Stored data
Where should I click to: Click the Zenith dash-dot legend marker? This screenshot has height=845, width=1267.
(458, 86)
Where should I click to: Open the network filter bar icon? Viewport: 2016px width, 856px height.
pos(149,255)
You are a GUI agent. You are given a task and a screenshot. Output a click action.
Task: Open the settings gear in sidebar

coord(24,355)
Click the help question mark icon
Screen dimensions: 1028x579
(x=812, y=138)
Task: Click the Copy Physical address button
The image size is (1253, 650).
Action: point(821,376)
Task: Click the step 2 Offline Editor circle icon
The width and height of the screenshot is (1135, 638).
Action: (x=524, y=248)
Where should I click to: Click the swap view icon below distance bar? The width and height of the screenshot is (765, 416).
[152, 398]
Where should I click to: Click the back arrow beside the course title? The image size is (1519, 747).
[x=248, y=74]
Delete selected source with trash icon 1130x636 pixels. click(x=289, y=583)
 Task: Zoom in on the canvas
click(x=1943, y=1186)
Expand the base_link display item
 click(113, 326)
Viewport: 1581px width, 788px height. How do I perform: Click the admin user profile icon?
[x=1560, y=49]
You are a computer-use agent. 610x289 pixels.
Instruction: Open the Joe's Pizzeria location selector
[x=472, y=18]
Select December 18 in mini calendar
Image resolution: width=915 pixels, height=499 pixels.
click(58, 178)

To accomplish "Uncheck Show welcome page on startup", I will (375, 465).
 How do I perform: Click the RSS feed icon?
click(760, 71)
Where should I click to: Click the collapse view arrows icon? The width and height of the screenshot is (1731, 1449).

About this task: Reproduce each entry above. Every word must match.

Result of this task:
Where should I click to: Click the Zenith dash-dot legend marker? This screenshot has height=845, width=1267.
(458, 86)
Where should I click to: Open the network filter bar icon? Viewport: 2016px width, 856px height.
pos(149,255)
You are a GUI agent. You are given a task and a screenshot. Output a click action.
Task: Open the settings gear in sidebar

coord(24,355)
Click the help question mark icon
Screen dimensions: 1028x579
(x=812, y=138)
Task: Click the Copy Physical address button
The image size is (1253, 650).
Action: point(821,376)
Task: Click the step 2 Offline Editor circle icon
The width and height of the screenshot is (1135, 638).
Action: (x=524, y=248)
Where should I click to: Click the swap view icon below distance bar? The width and height of the screenshot is (765, 416).
[152, 398]
Where should I click to: Click the back arrow beside the course title? The image size is (1519, 747).
[x=248, y=74]
Delete selected source with trash icon 1130x636 pixels. click(x=289, y=583)
 Task: Zoom in on the canvas
click(x=1943, y=1186)
Expand the base_link display item
 click(113, 326)
Viewport: 1581px width, 788px height. How do I perform: Click the admin user profile icon?
[x=1560, y=49]
You are a computer-use agent. 610x289 pixels.
Instruction: Open the Joe's Pizzeria location selector
[x=472, y=18]
Select December 18 in mini calendar
Image resolution: width=915 pixels, height=499 pixels.
click(58, 178)

To accomplish "Uncheck Show welcome page on startup", I will (375, 465).
 How do I perform: Click the RSS feed icon?
click(760, 71)
Where should I click to: Click the collapse view arrows icon? The width and height of the screenshot is (1731, 1449).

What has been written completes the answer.